Each of the 46 rōnin killed himself in Genroku 16. This has caused a considerable amount of confusion ever since, with some people referring to the “forty-six rōnin”; this refers to the group put to death by the shogun, while the actual attack party numbered forty-seven. The forty-seventh rōnin, identified as Terasaka Kichiemon, eventually returned from his mission and was pardoned by the shogun (some say on account of his youth). He lived until the age of 87, dying around 1747, and was then buried with his comrades.
The tragedy of the Forty-seven Rōnin has been one of the most popular themes in Japanese art, and has lately even begun to make its way into Western art. The incident immediately inspired a succession of kabuki and bunraku plays and even an opera. The play has been made into a movie at least six times in Japan. The 1962 film version directed by Hiroshi Inagaki, Chūshingura, is most familiar to Western audiences. In it, Toshirō Mifune appears in a supporting role as spearman Tawaraboshi Genba. Mifune was to revisit the story several times in his career.

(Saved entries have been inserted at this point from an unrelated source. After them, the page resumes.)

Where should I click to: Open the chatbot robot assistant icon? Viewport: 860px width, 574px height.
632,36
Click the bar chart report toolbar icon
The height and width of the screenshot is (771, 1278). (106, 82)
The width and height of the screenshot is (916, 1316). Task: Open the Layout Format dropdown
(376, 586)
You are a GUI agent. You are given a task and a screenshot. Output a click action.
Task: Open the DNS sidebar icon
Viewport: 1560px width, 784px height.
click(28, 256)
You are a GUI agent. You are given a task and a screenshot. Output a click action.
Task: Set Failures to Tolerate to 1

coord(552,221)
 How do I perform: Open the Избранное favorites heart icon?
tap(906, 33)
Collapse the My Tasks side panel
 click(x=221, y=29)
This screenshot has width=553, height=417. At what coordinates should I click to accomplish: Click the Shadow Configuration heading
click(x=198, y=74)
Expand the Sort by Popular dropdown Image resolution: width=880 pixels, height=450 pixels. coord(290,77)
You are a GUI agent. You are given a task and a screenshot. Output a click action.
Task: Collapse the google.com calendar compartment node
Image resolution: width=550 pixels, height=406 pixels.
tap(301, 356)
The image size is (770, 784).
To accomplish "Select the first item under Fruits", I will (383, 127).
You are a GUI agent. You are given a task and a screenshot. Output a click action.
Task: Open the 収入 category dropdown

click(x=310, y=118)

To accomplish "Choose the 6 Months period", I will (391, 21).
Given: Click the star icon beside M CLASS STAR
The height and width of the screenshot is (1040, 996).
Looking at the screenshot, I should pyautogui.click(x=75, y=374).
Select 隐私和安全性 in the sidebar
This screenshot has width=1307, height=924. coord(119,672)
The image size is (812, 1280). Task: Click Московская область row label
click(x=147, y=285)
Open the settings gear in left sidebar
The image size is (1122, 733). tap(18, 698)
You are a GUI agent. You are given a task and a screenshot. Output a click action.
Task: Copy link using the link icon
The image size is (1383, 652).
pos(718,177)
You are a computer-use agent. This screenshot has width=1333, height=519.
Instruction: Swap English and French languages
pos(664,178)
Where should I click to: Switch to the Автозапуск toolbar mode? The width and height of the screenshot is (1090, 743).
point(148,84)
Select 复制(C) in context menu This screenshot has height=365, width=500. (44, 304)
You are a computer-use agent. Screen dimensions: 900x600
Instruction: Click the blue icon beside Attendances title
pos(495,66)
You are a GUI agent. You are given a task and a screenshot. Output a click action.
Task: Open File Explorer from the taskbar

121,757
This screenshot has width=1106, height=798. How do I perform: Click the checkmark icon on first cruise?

In 1971 he appeared in the 52-part television series Daichūshingura as Ōishi, while in 1978 he appeared as Lord Tsuchiya in the epic Swords of Vengeance.
For many years, the version of events retold by A. B. Mitford in Tales of Old Japan (1871) was considered authoritative. The sequence of events and the characters in this narrative were presented to a wide popular readership in the West. Mitford invited his readers to construe his story of the Forty-seven Rōnin as historically accurate; and while his version of the tale has long been considered a standard work, some of its precise details are now questioned.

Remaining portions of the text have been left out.